REQUIRED WORK -
A – In the guitar reflection, which song did the writer immediately start playing on picking up the guitar?
B – Turn the guitar reflection's paragraph that begins "I am a man of character" into a short bulleted list that keeps each of its claims.
C – List every question the writer asks in the guitar reflection's paragraph beginning "Where did the passion for those lyrics go?"

* Begin PASSAGE GIVEN *

Friday, June 20, 2008

Remembrances...

Written June 20, 2008

Tonight I picked up my guitar for the first time in seemingly ages.
I don't remember many songs, but I instantly started playing the first song I ever learned.

Where did the passion for those lyrics go?
When did I seemingly lose those feelings that I once felt for such a message?
Why have I forgotten what it means to be delivered?
What can I do to revert back to the man I swore I would be?

I played the song till my fingers felt like they would bleed.
I sang till my voice became course.
My eyes began to water, yet only physics held the tears.

The passion reignites.
The feelings are as a watered seed.
The deliverance is like new life.
The man I truly am stands tall.

But who truly understands these things and desires the same for their life?
All around me are people who are just as I find myself too often being; masked.

Fear ensues. Pain is inevitable. Rejection is certain.

Who will believe my true heart's cry?

Then peace.

It matters not.

I am a man of character who, despite past failures, pushes forward to be my family's hero.
I am a man of promise who vows to be a pillar of strength to my future spouse.
I am a man of virtue who holds onto the vision of seeing heaven in my future children.
I am a man of countless blessings who dreams of success in all areas of my life.

Silence.

Now comes the true test.

* End PASSAGE GIVEN *
* Begin DATASET EXCERPTS *

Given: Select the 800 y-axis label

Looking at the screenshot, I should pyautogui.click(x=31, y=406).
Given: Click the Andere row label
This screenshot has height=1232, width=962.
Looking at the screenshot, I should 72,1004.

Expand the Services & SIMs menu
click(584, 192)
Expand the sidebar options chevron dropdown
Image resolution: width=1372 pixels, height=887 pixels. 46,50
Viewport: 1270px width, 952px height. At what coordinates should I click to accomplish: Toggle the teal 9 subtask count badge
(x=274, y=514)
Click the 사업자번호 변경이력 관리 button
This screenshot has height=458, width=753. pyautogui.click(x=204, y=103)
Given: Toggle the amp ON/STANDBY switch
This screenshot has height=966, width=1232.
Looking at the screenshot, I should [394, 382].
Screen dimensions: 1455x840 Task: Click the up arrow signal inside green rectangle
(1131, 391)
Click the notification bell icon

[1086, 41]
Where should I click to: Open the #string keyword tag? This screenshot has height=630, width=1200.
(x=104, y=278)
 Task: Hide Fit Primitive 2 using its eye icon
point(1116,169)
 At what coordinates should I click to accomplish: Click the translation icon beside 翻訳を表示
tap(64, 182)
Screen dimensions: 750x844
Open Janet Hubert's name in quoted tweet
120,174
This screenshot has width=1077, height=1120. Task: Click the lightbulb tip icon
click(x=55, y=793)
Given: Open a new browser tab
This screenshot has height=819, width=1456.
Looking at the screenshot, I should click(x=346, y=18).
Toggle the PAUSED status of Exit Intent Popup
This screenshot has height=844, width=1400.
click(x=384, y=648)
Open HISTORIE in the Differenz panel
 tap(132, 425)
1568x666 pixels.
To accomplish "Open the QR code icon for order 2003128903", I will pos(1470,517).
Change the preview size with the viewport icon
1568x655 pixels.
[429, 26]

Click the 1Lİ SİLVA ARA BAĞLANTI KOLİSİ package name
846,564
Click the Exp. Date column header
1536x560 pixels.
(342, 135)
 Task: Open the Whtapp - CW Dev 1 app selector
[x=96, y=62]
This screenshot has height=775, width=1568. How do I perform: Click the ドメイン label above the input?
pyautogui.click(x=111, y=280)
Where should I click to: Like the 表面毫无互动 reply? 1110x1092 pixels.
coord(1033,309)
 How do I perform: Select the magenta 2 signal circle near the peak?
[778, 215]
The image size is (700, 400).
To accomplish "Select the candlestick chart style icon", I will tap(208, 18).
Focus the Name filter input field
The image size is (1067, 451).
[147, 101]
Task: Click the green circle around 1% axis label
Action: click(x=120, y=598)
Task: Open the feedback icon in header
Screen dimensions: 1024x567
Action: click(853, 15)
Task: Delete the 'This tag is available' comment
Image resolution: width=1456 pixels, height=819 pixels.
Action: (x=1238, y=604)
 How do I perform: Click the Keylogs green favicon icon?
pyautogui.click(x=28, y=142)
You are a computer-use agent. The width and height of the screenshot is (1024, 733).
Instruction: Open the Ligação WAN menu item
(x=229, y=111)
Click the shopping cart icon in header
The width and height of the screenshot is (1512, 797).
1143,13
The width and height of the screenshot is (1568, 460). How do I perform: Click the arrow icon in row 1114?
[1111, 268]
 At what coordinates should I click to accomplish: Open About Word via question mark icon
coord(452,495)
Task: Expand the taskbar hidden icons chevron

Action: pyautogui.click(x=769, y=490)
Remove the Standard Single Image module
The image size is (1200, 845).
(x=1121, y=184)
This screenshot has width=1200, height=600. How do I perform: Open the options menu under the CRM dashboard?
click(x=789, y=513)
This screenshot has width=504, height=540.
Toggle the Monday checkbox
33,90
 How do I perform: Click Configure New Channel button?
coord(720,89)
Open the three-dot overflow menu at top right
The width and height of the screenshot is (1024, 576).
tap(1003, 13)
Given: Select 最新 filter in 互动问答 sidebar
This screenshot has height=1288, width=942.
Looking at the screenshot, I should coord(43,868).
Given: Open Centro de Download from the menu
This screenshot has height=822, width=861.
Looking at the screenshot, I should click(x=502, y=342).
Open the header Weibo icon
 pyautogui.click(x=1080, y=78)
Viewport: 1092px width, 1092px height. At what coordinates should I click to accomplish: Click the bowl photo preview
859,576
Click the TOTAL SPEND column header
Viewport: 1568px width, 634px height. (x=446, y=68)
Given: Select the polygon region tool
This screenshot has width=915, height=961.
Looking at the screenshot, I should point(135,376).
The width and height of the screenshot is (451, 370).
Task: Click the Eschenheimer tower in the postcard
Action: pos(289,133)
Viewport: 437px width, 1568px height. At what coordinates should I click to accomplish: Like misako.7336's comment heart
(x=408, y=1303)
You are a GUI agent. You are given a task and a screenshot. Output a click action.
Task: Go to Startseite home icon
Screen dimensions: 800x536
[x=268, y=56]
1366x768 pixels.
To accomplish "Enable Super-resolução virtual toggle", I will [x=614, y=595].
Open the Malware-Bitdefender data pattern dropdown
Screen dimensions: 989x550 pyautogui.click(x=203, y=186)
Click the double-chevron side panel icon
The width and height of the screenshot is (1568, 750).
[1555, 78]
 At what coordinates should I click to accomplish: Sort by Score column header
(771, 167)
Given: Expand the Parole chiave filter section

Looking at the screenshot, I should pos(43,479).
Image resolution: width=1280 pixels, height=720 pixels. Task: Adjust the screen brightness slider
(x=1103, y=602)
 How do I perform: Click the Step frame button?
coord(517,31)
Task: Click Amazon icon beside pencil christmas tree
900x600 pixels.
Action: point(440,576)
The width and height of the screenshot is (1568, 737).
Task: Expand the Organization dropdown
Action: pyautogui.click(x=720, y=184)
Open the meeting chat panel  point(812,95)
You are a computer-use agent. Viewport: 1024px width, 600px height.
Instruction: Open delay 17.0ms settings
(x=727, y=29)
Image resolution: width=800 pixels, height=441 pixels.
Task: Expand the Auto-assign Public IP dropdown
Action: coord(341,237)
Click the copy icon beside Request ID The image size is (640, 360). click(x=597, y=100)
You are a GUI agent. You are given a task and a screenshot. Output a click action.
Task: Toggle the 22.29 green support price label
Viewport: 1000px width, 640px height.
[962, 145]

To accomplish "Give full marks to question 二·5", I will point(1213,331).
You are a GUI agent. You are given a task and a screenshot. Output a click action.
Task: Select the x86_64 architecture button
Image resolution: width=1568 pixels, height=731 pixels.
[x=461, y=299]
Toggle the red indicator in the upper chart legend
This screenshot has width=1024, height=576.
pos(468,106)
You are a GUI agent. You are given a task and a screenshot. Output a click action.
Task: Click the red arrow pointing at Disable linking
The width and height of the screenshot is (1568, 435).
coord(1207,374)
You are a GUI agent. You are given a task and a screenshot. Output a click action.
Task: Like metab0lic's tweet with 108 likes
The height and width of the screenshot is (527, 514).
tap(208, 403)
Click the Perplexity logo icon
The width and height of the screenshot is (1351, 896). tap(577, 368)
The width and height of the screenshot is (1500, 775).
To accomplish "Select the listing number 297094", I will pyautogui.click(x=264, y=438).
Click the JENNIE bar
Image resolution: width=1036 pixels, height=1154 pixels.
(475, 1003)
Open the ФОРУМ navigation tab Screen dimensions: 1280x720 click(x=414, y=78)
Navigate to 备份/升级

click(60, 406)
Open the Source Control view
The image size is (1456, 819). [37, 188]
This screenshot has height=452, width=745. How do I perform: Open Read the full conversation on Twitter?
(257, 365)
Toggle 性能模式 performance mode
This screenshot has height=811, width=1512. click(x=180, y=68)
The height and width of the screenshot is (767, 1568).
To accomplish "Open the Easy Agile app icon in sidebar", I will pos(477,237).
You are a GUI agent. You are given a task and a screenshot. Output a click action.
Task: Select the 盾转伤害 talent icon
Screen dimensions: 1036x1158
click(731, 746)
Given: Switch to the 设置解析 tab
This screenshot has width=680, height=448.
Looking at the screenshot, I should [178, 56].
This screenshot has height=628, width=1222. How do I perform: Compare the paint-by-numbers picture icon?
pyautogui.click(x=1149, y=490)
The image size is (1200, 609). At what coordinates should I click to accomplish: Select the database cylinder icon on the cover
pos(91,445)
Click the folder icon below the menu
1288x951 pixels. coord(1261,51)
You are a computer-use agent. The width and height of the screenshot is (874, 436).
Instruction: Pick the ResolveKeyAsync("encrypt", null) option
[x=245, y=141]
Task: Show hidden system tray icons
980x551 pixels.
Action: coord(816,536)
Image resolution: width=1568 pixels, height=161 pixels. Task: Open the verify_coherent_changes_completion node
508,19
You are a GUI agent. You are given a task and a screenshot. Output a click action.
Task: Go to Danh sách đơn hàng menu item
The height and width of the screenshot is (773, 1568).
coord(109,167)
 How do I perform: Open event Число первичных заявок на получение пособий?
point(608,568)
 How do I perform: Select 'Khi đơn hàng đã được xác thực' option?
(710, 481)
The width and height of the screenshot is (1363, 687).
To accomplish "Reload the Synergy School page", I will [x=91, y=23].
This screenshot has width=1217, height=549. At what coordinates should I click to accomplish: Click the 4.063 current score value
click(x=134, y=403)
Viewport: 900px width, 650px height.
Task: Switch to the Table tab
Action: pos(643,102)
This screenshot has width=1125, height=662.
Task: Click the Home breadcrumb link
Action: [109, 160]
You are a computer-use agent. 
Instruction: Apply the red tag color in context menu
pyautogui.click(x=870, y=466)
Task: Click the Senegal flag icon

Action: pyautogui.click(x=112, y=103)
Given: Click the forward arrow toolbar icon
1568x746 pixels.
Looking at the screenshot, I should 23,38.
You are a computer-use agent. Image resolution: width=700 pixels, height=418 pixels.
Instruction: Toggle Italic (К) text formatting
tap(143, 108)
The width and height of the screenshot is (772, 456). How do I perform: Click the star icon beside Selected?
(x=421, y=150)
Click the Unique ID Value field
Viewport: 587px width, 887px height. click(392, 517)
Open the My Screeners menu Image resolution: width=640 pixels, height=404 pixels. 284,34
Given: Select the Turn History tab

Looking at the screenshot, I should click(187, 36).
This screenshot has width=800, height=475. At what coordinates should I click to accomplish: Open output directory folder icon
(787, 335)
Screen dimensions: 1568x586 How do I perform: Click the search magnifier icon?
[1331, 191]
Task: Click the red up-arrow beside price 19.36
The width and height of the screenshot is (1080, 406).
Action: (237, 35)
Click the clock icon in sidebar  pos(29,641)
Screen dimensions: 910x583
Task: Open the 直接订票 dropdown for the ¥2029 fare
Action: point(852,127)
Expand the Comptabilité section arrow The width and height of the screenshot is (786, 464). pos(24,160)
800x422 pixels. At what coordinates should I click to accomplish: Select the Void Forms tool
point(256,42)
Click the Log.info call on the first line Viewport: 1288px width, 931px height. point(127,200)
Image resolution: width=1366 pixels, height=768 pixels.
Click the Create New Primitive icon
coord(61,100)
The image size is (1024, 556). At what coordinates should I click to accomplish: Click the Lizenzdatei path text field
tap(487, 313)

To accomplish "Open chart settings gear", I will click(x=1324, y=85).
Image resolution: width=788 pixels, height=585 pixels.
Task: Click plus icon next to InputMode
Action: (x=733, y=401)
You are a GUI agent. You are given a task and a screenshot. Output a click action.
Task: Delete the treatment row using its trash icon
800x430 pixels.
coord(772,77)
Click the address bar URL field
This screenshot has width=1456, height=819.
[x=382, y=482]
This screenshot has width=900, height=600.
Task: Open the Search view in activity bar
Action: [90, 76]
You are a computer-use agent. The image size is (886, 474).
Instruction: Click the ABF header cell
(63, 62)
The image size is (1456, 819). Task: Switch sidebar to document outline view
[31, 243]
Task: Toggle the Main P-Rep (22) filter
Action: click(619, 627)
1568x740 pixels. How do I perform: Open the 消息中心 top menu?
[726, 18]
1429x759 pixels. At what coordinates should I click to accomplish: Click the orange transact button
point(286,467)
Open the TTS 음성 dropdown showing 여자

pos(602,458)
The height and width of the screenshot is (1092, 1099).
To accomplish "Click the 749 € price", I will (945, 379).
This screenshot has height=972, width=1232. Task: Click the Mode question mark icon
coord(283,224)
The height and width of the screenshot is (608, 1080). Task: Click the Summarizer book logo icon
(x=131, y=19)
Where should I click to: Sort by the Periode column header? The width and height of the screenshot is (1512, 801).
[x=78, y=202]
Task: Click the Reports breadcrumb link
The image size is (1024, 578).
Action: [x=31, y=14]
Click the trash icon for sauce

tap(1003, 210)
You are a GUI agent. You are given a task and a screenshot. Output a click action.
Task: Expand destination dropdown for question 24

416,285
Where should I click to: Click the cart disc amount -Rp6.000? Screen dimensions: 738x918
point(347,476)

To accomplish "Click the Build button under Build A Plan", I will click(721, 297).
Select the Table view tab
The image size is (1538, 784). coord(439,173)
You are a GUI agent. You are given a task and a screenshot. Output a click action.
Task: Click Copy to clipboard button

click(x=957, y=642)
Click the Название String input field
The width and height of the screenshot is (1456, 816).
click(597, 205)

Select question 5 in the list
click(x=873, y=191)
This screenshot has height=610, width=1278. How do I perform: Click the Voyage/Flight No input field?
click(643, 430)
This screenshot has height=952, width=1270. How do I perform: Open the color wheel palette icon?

* End DATASET EXCERPTS *

SOLVED TASKS -
A – The first song the writer ever learned.

B –
- A man of character who, despite past failures, pushes forward to be his family's hero
- A man of promise who vows to be a pillar of strength to his future spouse
- A man of virtue who holds onto the vision of seeing heaven in his future children
- A man of countless blessings who dreams of success in all areas of his life

C –
- Where did the passion for those lyrics go?
- When did I seemingly lose those feelings that I once felt for such a message?
- Why have I forgotten what it means to be delivered?
- What can I do to revert back to the man I swore I would be?